The point here is that we can separate the physical CPU constraints from the logic of the program. Does your problem naturally split into 20 sub-problems? Great - then you will submit 20 tasks. If the number of actual worker processes is only 8, it’s fine; those 8 workers will do 8 tasks at a time, eventually completing all 20 tasks.

4.4 Communication back to the main process

This is important. In the next_prime example above, each “task” function just needs to print something out, independently of all the other tasks. That means that each call to task.result() returns None, and the program becomes a bit simpler because there isn’t any “post-processing” that the parent process has to do.

Now let’s look at an example where that does happen. Here is a program that uses this API to retrieve 20 cat facts, and print out the longest one.

import requests
requests.packages.urllib3.disable_warnings()

def cat_fact():
    """Retrieves and returns a random cat fact from the API."""
    global facts
    resp = requests.get('https://catfact.ninja/fact', verify=False)
    return resp.json()['fact']

longest = None
for _ in range(20):
    fact = cat_fact()
    if longest is None or len(fact) > len(longest):
        longest = fact

print(longest)

Notice crucially that we don’t want to print out every fact. Each task should be retrieving a single fact, but then the main process needs to do the logic to find the longest one.

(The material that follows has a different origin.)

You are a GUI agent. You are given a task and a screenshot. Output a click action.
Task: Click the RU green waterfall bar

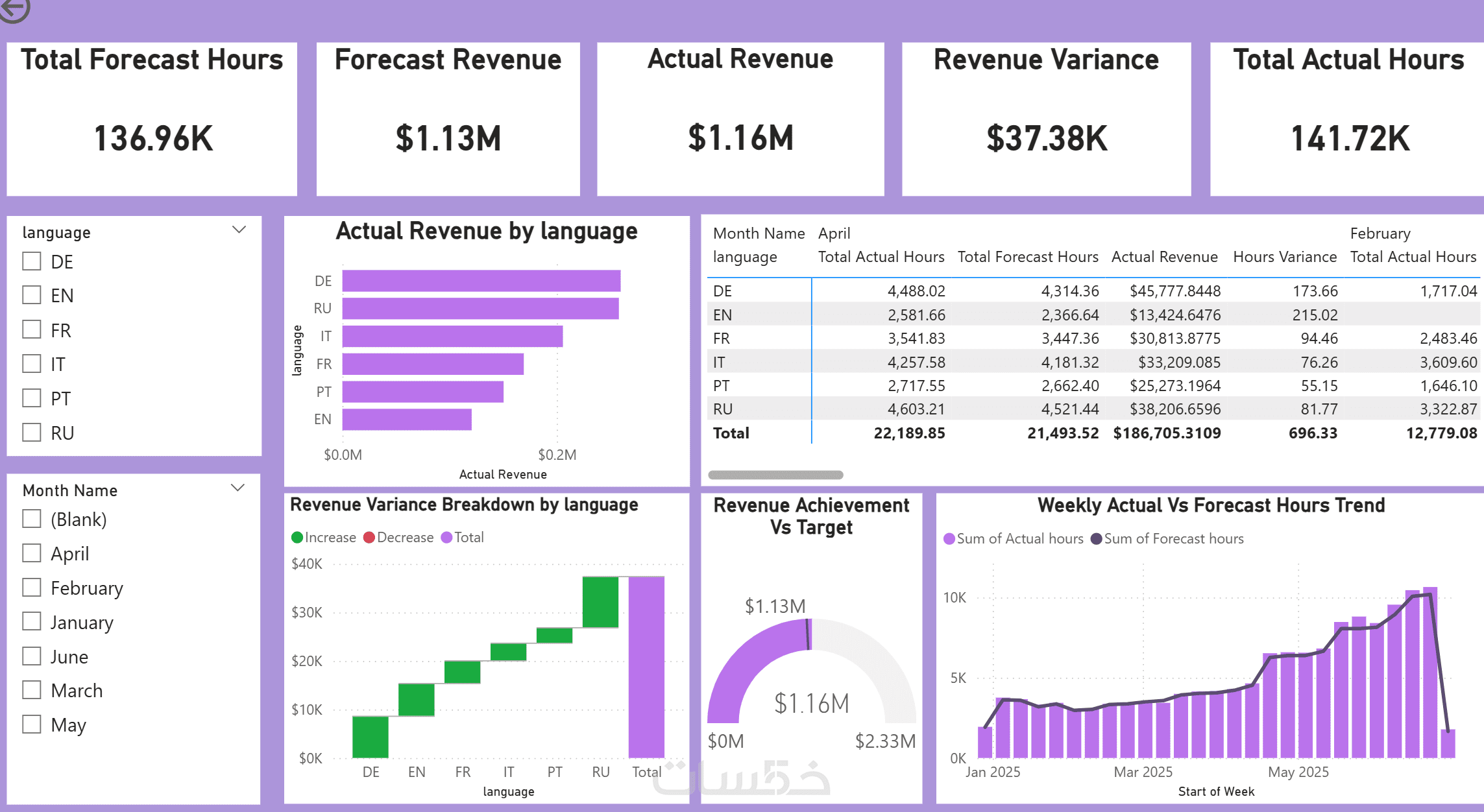(600, 602)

Here is that same program, now augmented to use a ProcessPoolExecutor:

import requests
from concurrent.futures import ProcessPoolExecutor
requests.packages.urllib3.disable_warnings()

def cat_fact():
    """Retrieves and returns a random cat fact from the API."""
    global facts
    resp = requests.get('https://catfact.ninja/fact', verify=False)
    return resp.json()['fact']

if __name__ == '__main__':
    longest = None
    with ProcessPoolExecutor() as exe:
        tasks = []
        for _ in range(20):
            tasks.append(exe.submit(cat_fact))
        for task in tasks:
            fact = task.result()
            if longest is None or len(fact) > len(longest):
                longest = fact

    print(longest)

Notice how the logic to “combine” the results from each task is shifted inside the with statement.

Also notice how (crucially!) there is a separate loop to start all the tasks with exe.submit(), before we begin the separate loop to call result() on each one.

Try downloading and running these yourself - you should see that the parallel version works many times faster by essentially performing multiple downloads at the same time.